PROBLÈME À RÉSOUDRE: Range en CSV à deux colonnes, « demande » et « réponse », les lignes allant de celle qui contient « 1389x868 pixels. Task: Open » jusqu'à la dernière, toutes deux comprises. Mets une ligne CSV par demande, chaque champ entre guillemets, les retours à la ligne remplacés par des espaces, et laisse les images de côté.

━━━━

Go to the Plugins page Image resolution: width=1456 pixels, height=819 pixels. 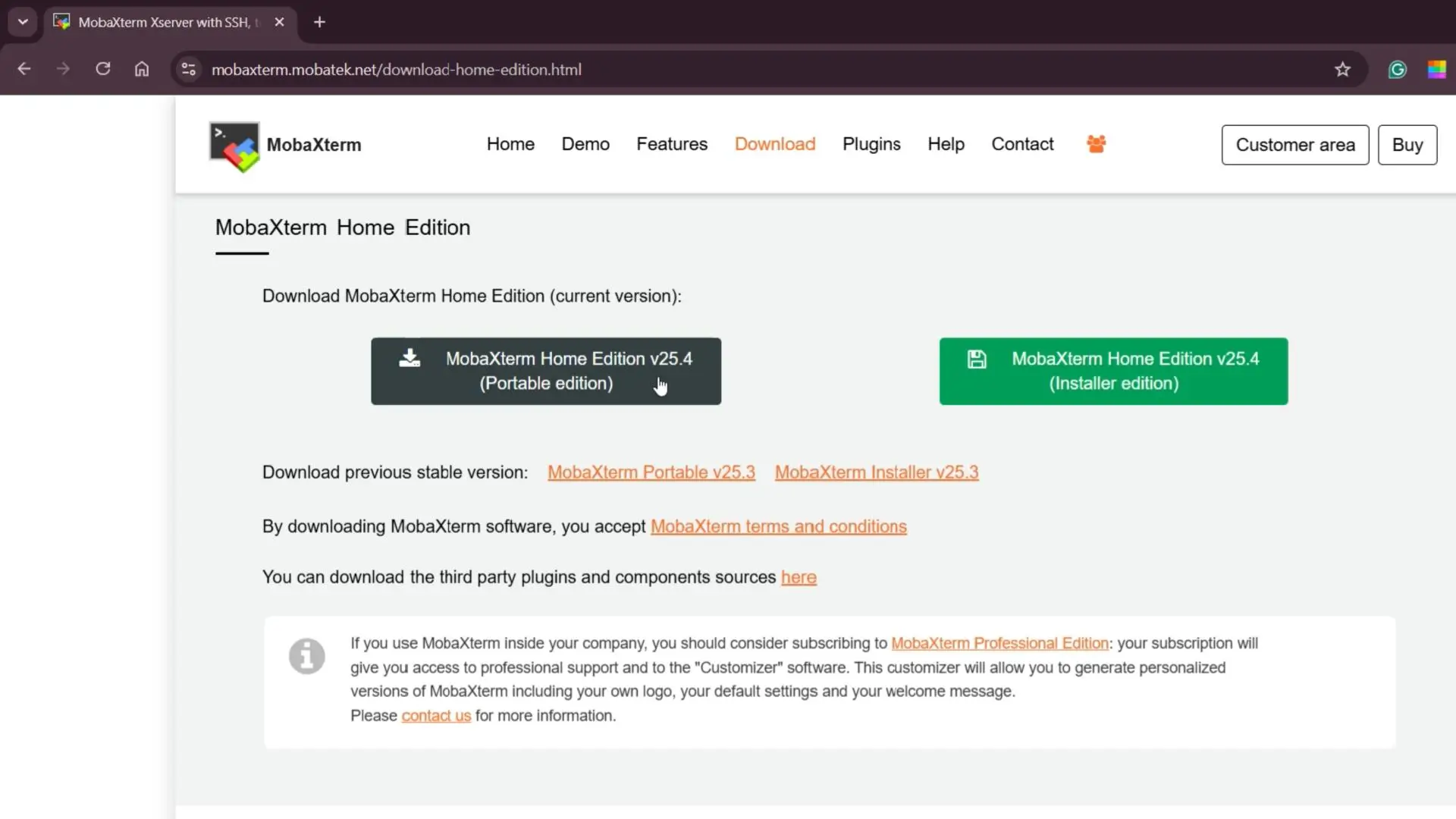tap(871, 144)
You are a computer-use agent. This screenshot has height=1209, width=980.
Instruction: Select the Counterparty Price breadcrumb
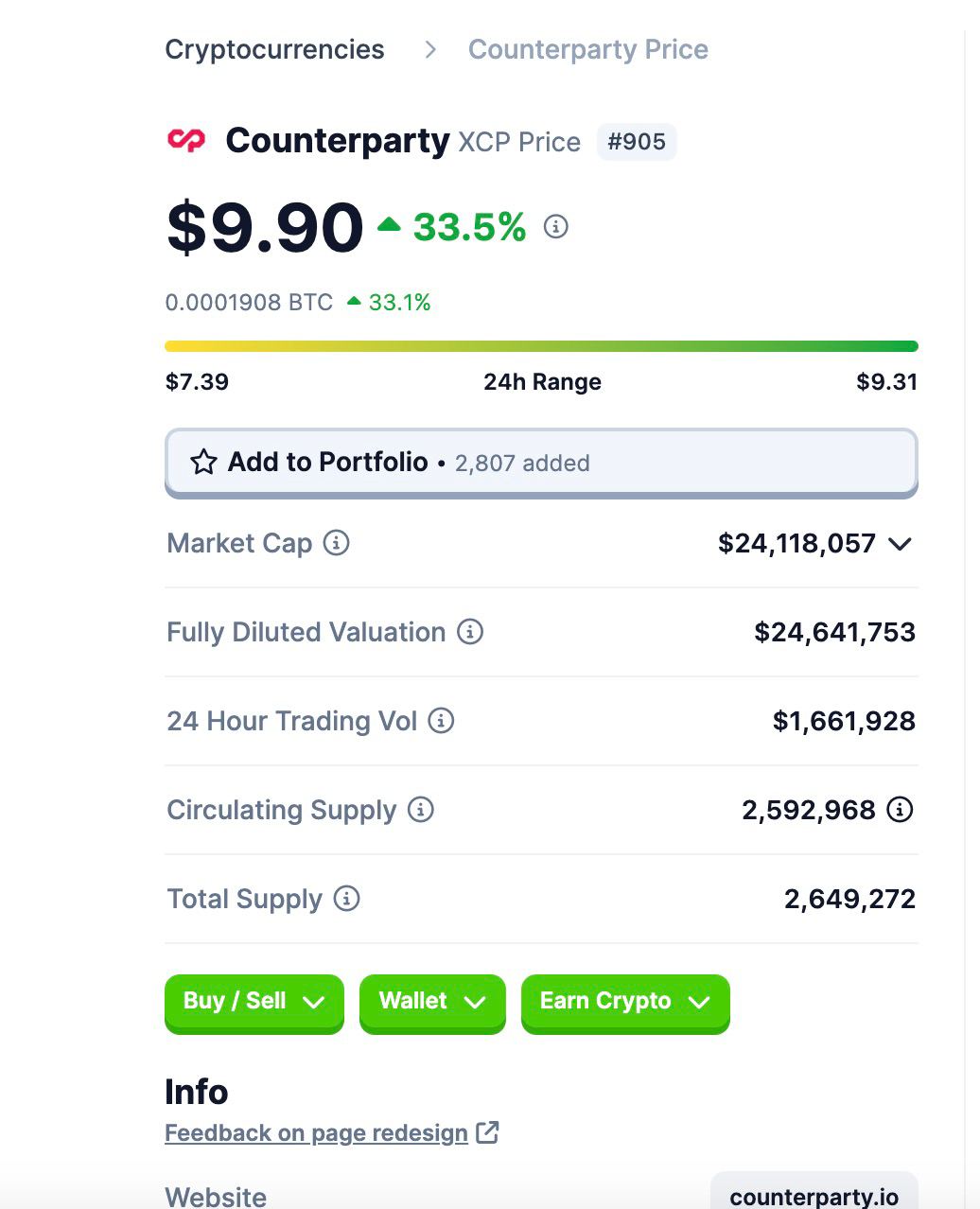[x=588, y=49]
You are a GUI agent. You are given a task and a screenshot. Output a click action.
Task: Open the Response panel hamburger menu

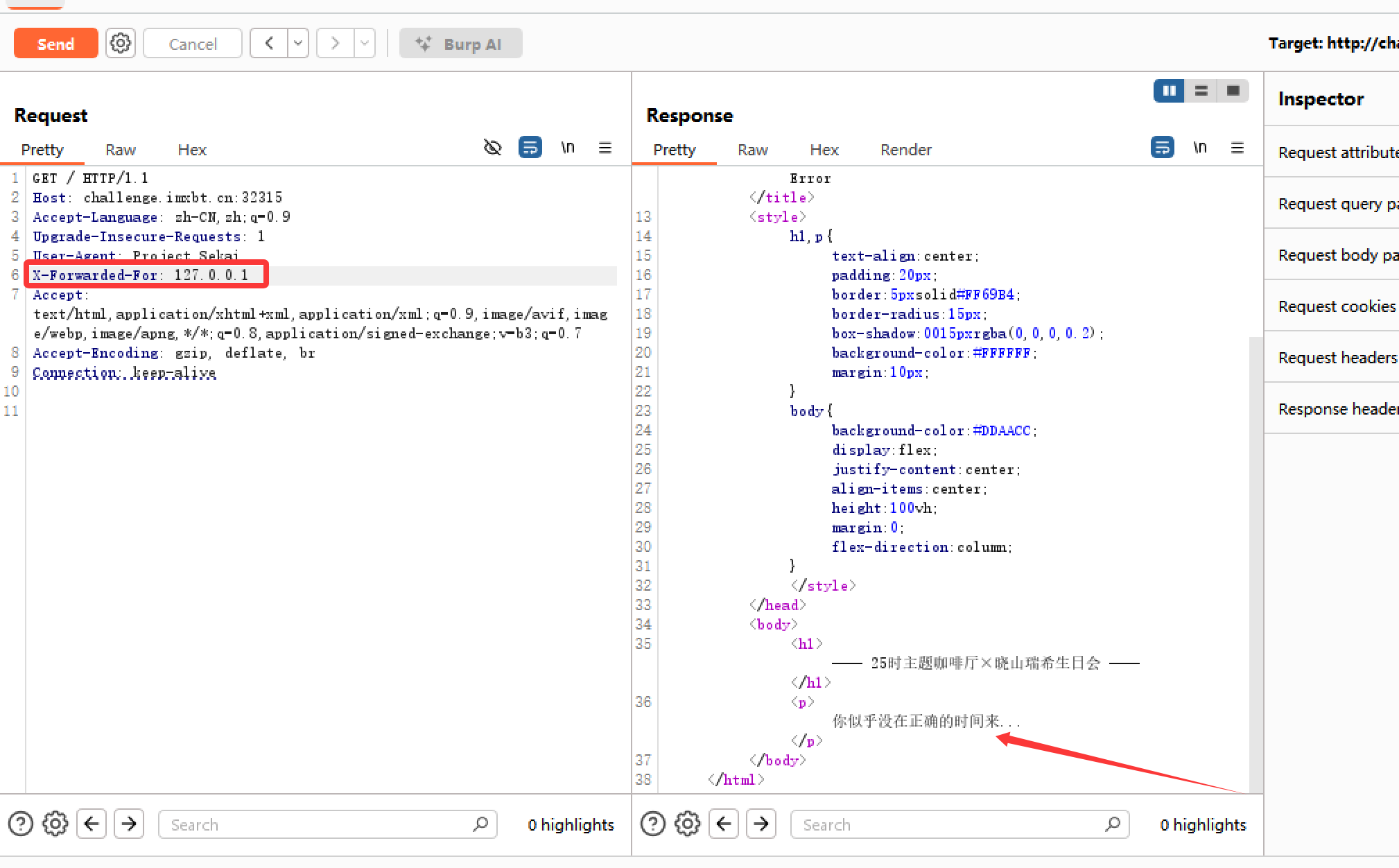(1237, 148)
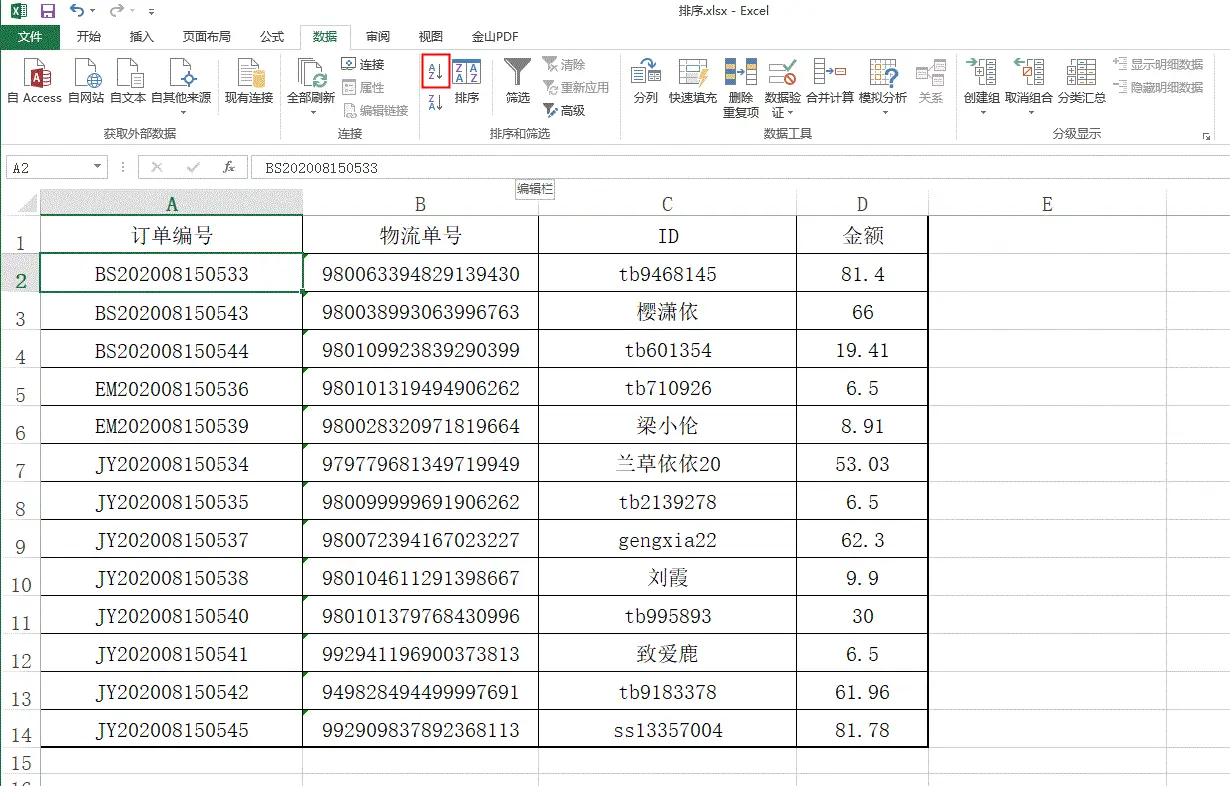Viewport: 1230px width, 786px height.
Task: Click the Advanced filter (高级) button
Action: click(564, 111)
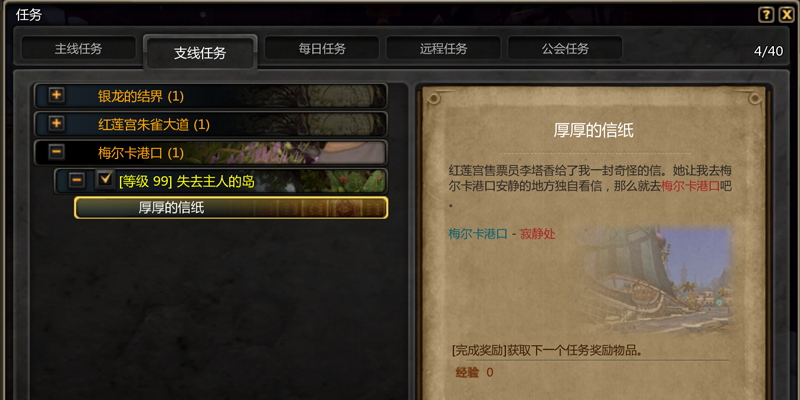Open help via the question mark icon
Screen dimensions: 800x400
point(766,15)
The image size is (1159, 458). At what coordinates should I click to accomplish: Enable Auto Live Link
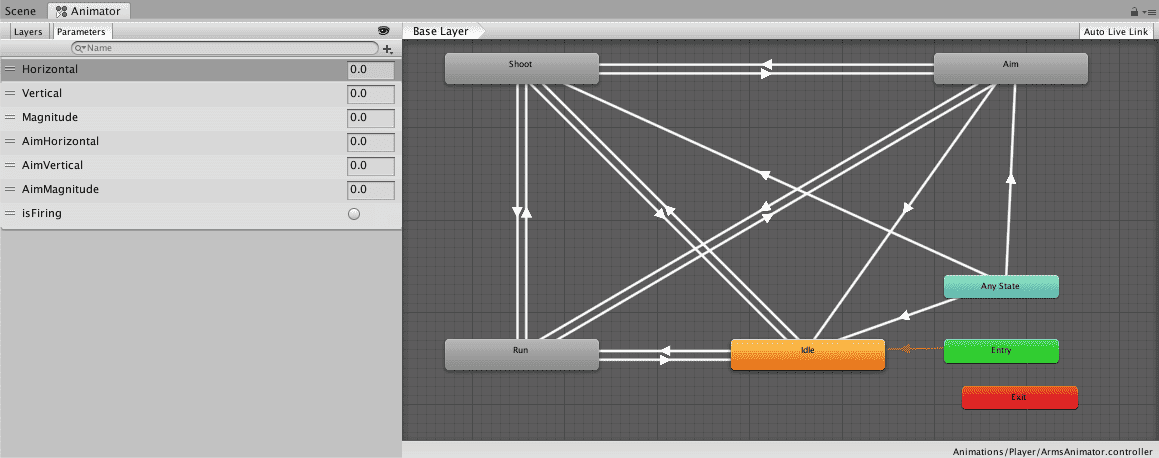(1115, 31)
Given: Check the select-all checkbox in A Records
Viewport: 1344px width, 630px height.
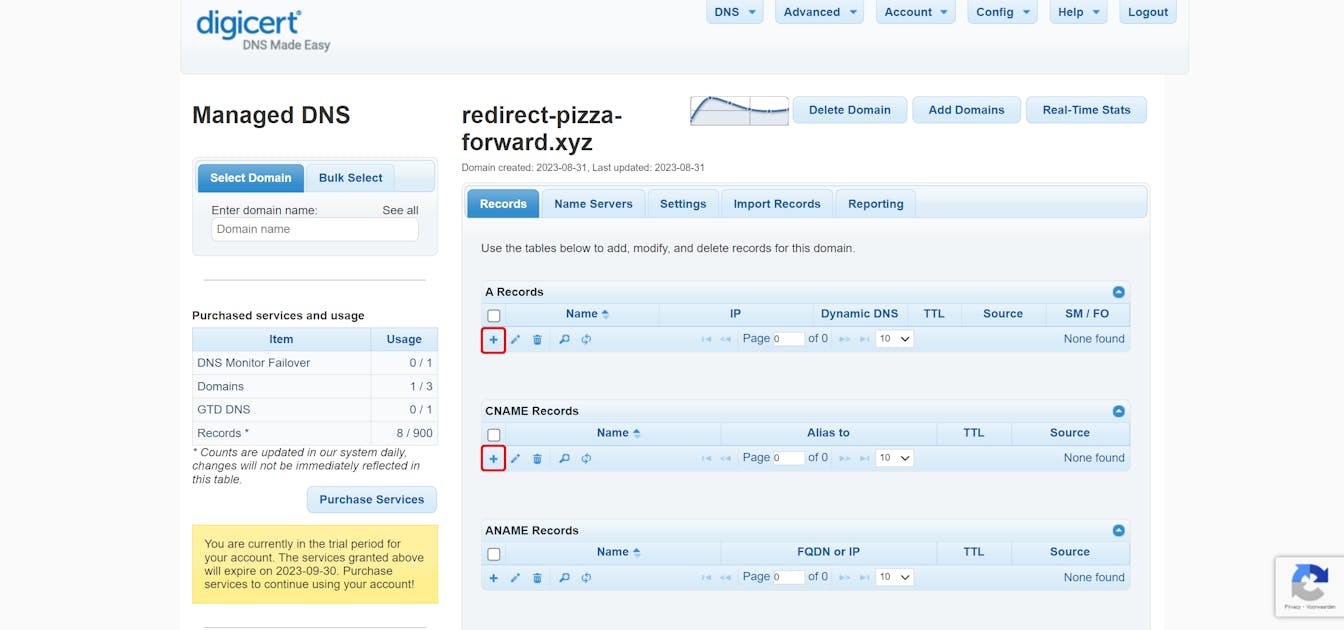Looking at the screenshot, I should pyautogui.click(x=494, y=316).
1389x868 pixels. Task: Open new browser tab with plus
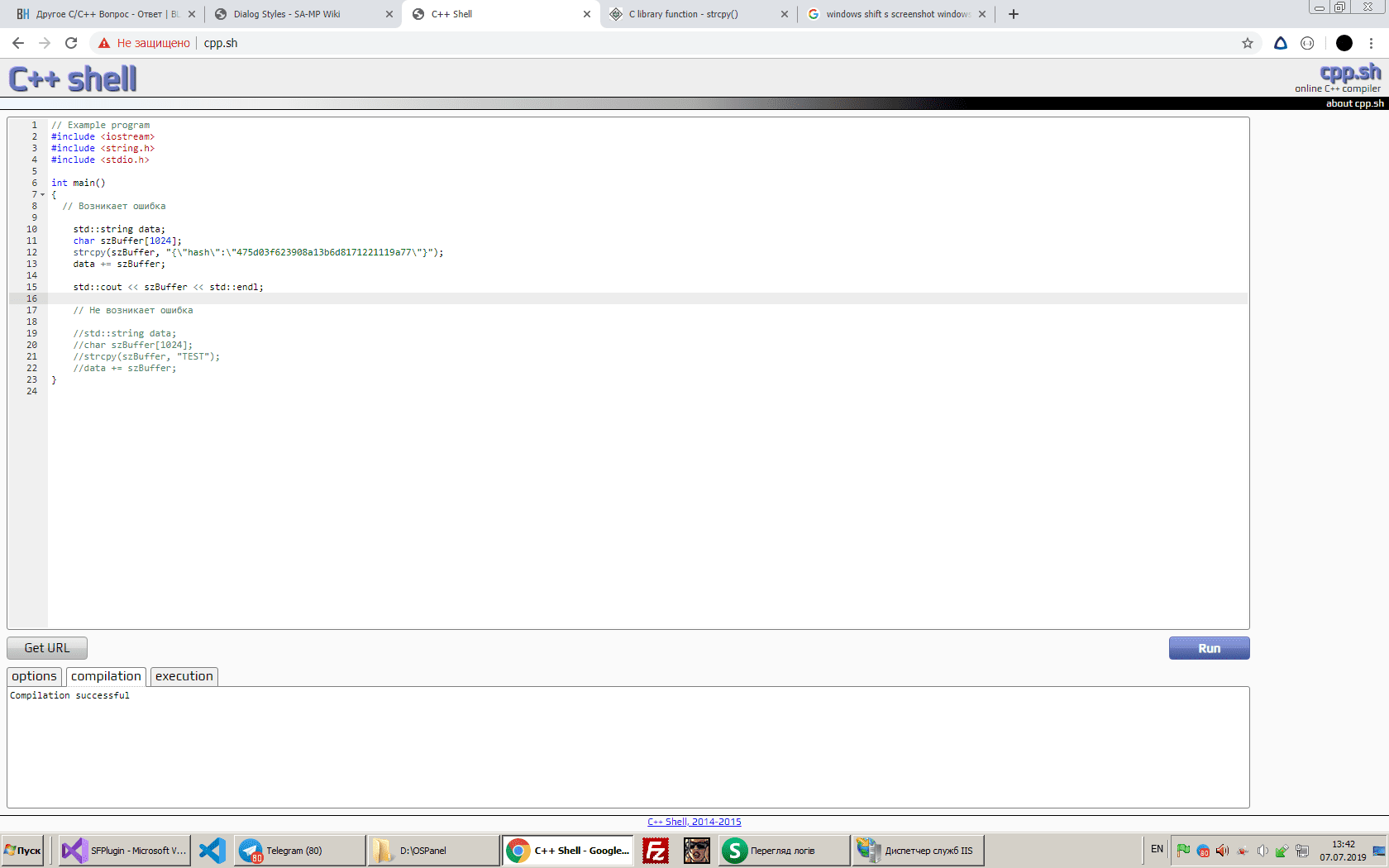point(1014,14)
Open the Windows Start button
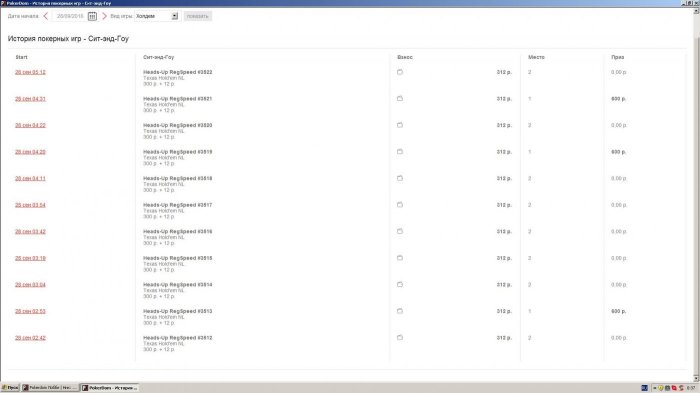Screen dimensions: 700x393 (x=10, y=388)
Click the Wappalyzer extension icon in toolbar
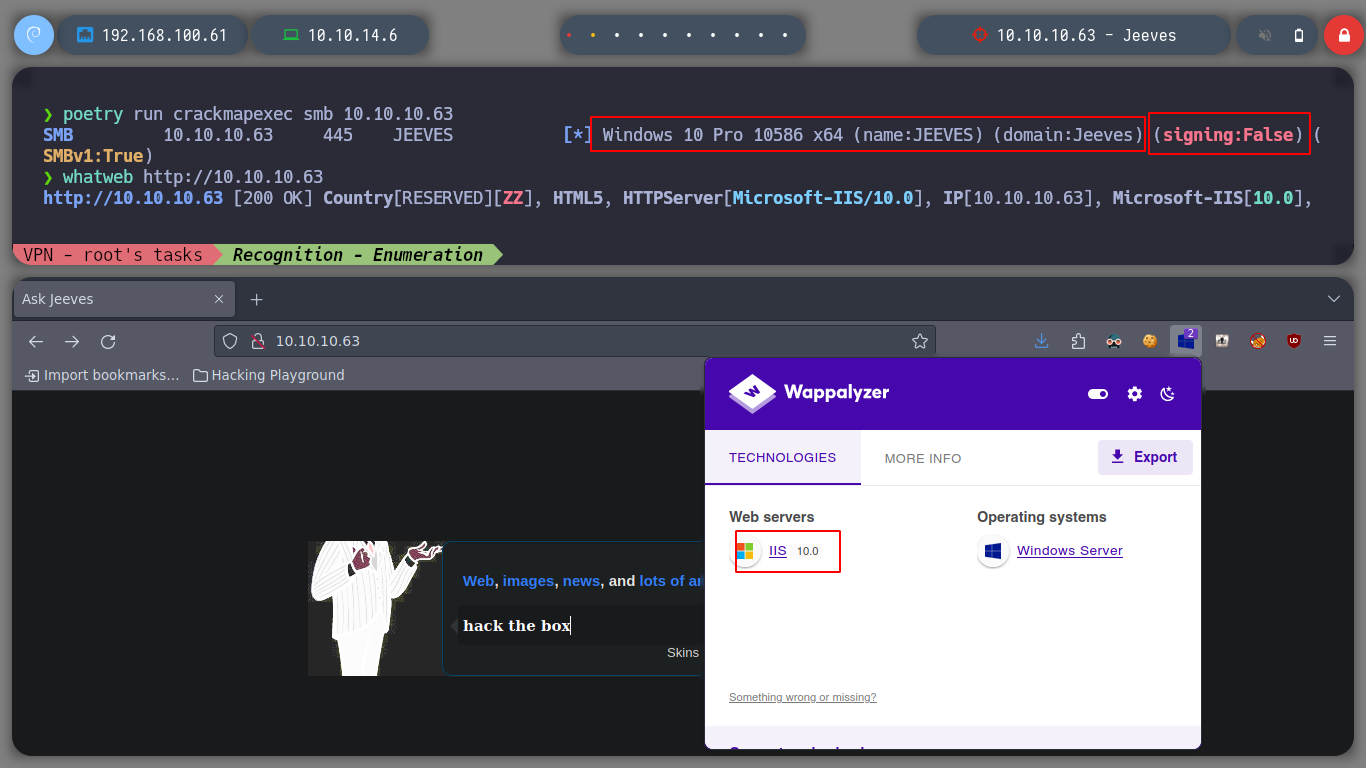 tap(1186, 341)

━━━━

CORRIGÉ:
demande,réponse
"1389x868 pixels. Task: Open new browser tab with plus","point(1014,14)"
"Open the Windows Start button","Screen dimensions: 700x393 (x=10, y=388)"
"Click the Wappalyzer extension icon in toolbar","tap(1186, 341)"